The third episode of Tropes vs. Women in Video Games premiered a few days ago and Anita Sarkeesian knocked it out of the park. Any doubts I had about her argumentation so far were quelled with the third Damsel in Distress video. This video focuses on flipping the Damsel in Distress trope and points out examples of female characters having to saved trapped male characters that are almost as disturbing as Bionic Commander.
I remember when Super Princess Peach came out. I really loved the gameplay, but hated the concept. Peach's powers in the platformer are based on emotions. She's incapable of beating the game without wielding her emotions as a weapon. Sarkeesian takes it a step forward, claiming the gameplay mechanic is a "PMS joke," which isn't a stretch at all.
Even more upsetting is how the titular princess isn't even included in the cut scenes of her own story; everything is about the boy who was transformed into her weaponized parasol. Peach can't even be the hero of her own narrative without literally relying on a male character to guide her.
▬▬▬▬▬▬▬▬▬▬
# DIRECTIONS:
Resume the commentary on Anita Sarkeesian's Damsel in Distress video, picking up right after its last sentence. The lines after this text have no connection to it.

# GIVEN RECORDS:
▬▬▬▬▬▬▬▬▬▬
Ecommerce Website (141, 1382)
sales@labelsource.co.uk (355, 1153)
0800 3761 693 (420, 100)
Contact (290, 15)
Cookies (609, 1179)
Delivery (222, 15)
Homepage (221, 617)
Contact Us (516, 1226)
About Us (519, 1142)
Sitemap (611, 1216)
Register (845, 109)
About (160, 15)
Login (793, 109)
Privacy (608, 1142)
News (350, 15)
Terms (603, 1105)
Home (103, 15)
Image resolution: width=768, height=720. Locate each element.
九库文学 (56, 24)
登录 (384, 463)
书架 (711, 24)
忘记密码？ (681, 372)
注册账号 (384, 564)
▬▬▬▬▬▬▬▬▬▬
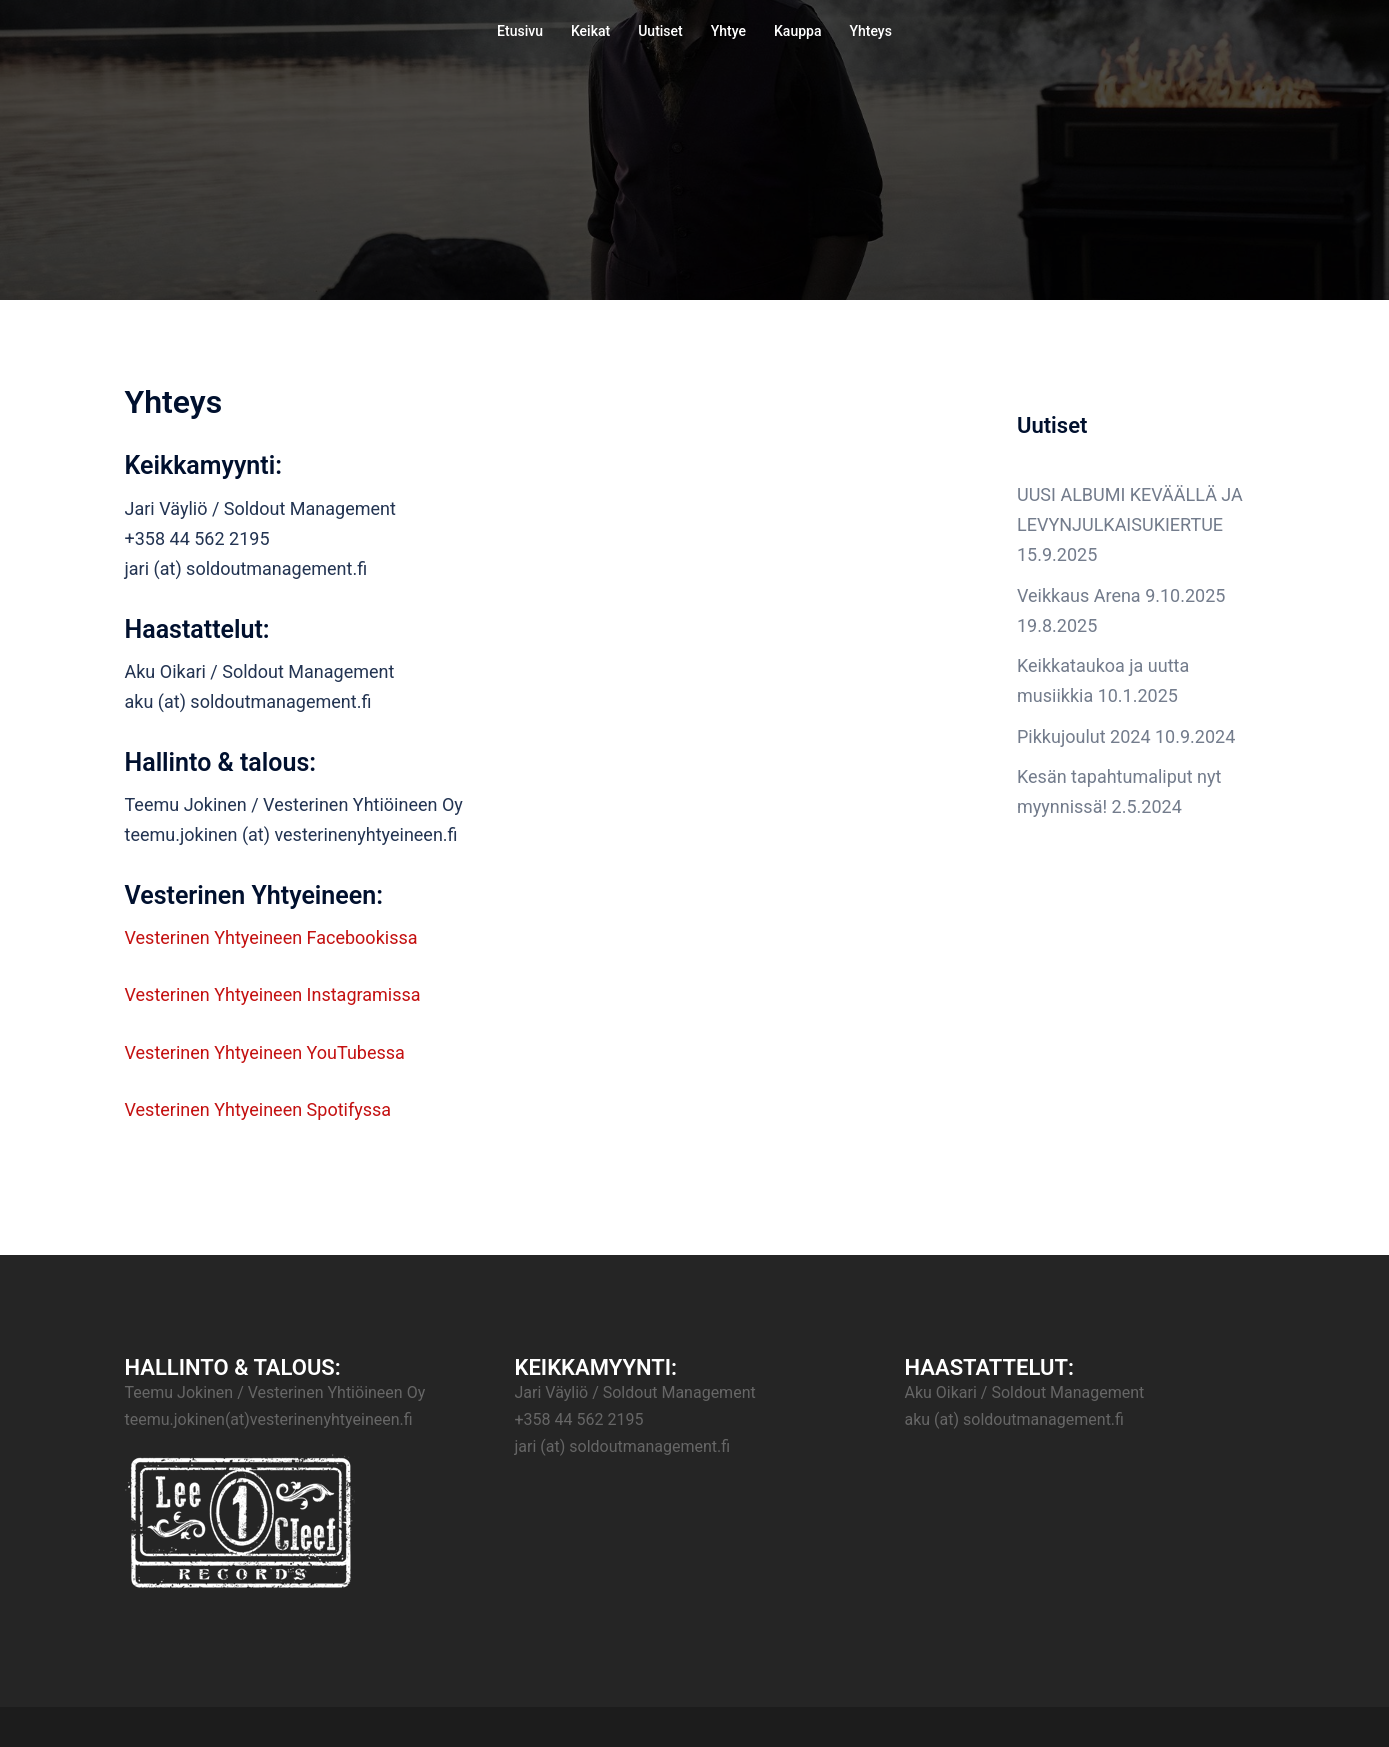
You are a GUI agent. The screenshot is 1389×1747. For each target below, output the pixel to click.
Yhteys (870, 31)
▬▬▬▬▬▬▬▬▬▬
# RESULT OF THE EXERCISE:
After a few more examples (scant ones at that), Sarkeesian goes into the actual critique of the gender reversed Damsel in Distress game. Flipping genders does not create true equality. The male characters do not have centuries of being treated as a prize to collect for heroism to contend with like female characters do. Even if the cultural context showed a male Damsel in Distress as something negative, it would still be retaliating against a negative trope by encouraging a negative trope.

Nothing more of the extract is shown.